Riwayat itu muncul berbeda-beda. Sebagian mengatakan Muadz mengimami shalat fajr,[1] sebagian lagi mengatakan ia menjadi imam shalat maghrib[2] dan isya.[3] Ia memang terbiasa shalat berjamaah dua kali. Muadz pertama-tama menjadi makmum bagi Muhammad ﷺdi masjid Nabawi, kemudian ia berpindah tempat ke masjid Quba dan menjadi imam bagi kaumnya.[4] Tak begitu penting di shalat yang mana Muadz datang dan menyodorkan diri untuk menjadi imam shalat. Yang menarik justru peristiwa setelahnya.

Selepas shalat, Muadz nampak kecewa. Kepalanya penuh prasangka kepada lelaki Arab yang memisahkan diri itu. Innahu munafiq,[5] kata Muadz. Muadz menuduhnya sebagai orang munafik. Terekam jelas dalam memori Muadz ketika Muhammad pernah memberikan petunjuk: laysa shalaatun atsqala ‘alal munaafiqiin min shalaatil fajri wal ‘isyaa.[6] Yang merasa berat, tertahan-tahan tersuruk-suruk, dan sering meninggalkan shalat isya dan subuh, adalah mereka yang kemungkinan besar terdera kemunafikan. Muadz menuduhkannya. Bagi Muadz, keluar dari jamaah shalatnya yang begitu panjang bacaannya adalah satu dari ciri mereka yang merasa keberatan.

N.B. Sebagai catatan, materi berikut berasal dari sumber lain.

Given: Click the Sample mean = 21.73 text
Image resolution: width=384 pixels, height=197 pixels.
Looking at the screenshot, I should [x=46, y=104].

Prasangka Muadz barangkali juga prasangka yang mendekam di kepala kita yang tengah diamuk semangat keagamaan. Ghirah kita meningkat. Bacaan kita menumpuk. Hafalan kita menggunung. Tirakat ibadah kita menanjak pesat. Ketika menjadi imam, kita ingin menunjukkan kualitas terbaik dengan memanjangkan dan memperbagus bacaan. Ketika berkumpul bersama, kita penuhi lisan kita dengan nasihat, bahkan pengingatan keras, yang tak pernah putus. Ketika melihat kekeliruan orang, kita merasa teramat perlu untuk mengoreksinya sesuai standar yang kita anut, bahkan menghukum mereka dengan pandangan-pandangan yang berkeliaran di kepala kita.

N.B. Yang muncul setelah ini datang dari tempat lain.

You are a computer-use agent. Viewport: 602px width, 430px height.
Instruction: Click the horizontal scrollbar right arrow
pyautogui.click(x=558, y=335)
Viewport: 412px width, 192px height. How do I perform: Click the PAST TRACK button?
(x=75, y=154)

Kita kehilangan kearifan sosial yang semestinya kita tumbuhsuburkan dalam interaksi kemanusiaan dengan sesama manusia. Kita mengubur kearifan itu dengan standar yang kita patok sendiri sesuai kompatibilitas kemampuan diri kita. Anak yang belum sanggup, kita paksakan untuk menjadi mampu meski di wajahnya muncul rona penderitaan dalam beribadah. Orang yang masih tertatih-tatih beragama, kita dorong untuk berlari sekuat tenaga meski kita melihat jelas keringatnya yang kepayahan. Orang yang belum menegakkan syariat dengan sempurna, kita tuduh dengan sebutan yang tak laik: fasik, munafik, bahkan kafir dan musyrik.

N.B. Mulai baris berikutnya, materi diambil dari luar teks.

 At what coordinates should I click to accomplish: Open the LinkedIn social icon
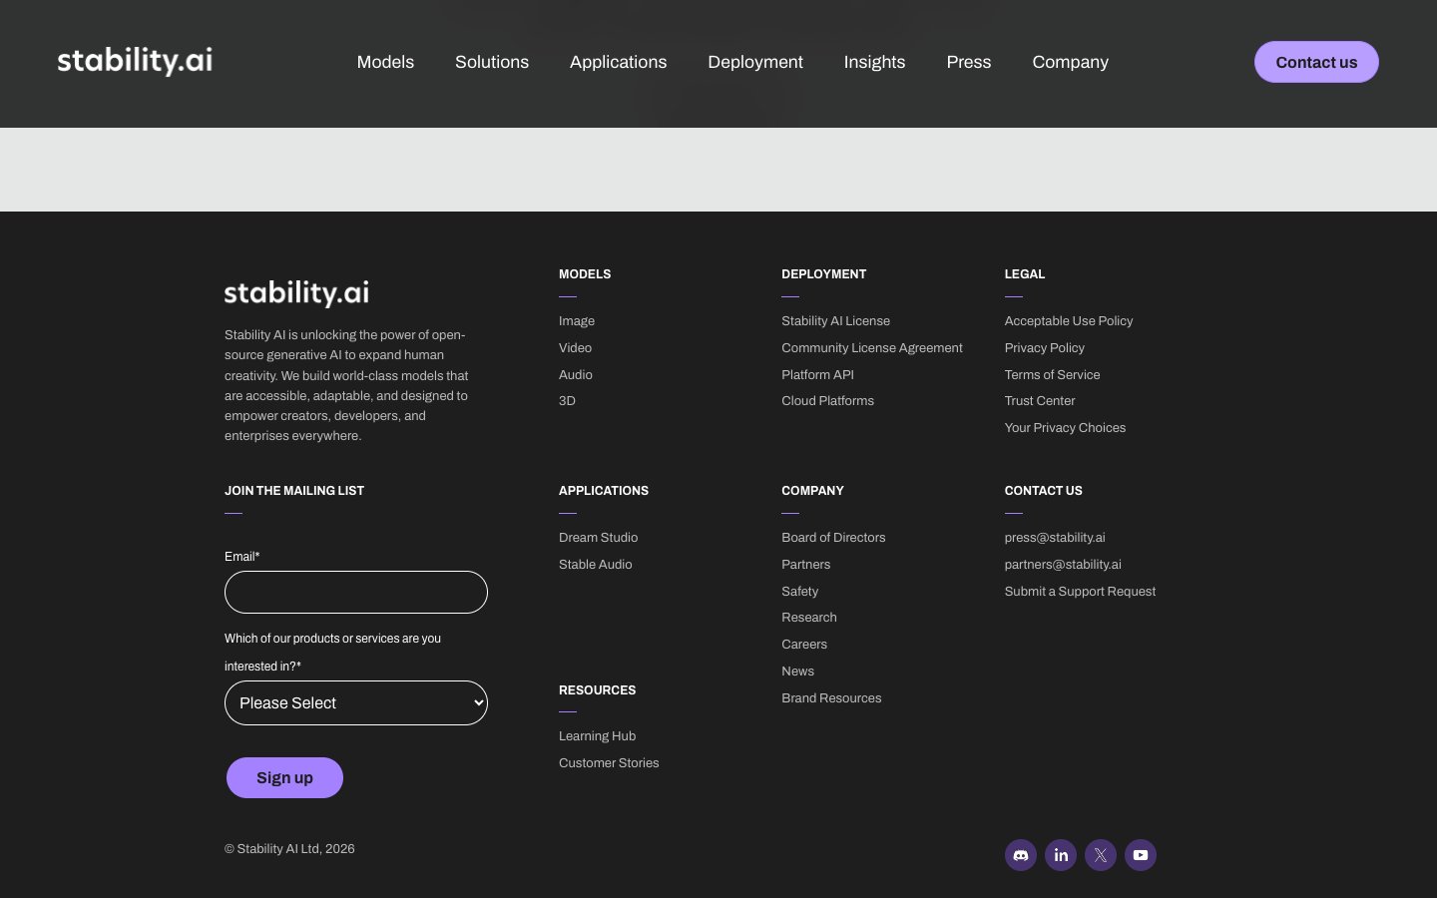[x=1060, y=855]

Lelaki itu ikut murka dengan tuduhan Muadz. Ia menghadap Muhammad ﷺ, mengadukan kekesalannya terhadap Muadz yang mencemarkan nama baiknya di tengah banyak orang di jamaahnya.

Ya Rasulallah, katanya memulai. Inna qawmun na’malu biaydiinaa wanasqiy binawaadhihina. Kami ini kaum yang bekerja keras dengan tangan dan kemampuan kami sendiri sepanjang siang dan malam. Tenaga kami sudah terkuras sedemikian hebat di ladang dan kebun. Mengapa pula Muadz datang kepada kami, menjadi imam, lalu membaca surat Al Baqarah?

Da’wah dan ibadah bukan sekadar soal benar dan baik. Ia juga soal kepantasan dan kelayakan. Patokannya bukan belaka soal iman, Quran dan hadits, tetapi pemahaman dalam memandang karakteristik sosial orang-orang di sekitar.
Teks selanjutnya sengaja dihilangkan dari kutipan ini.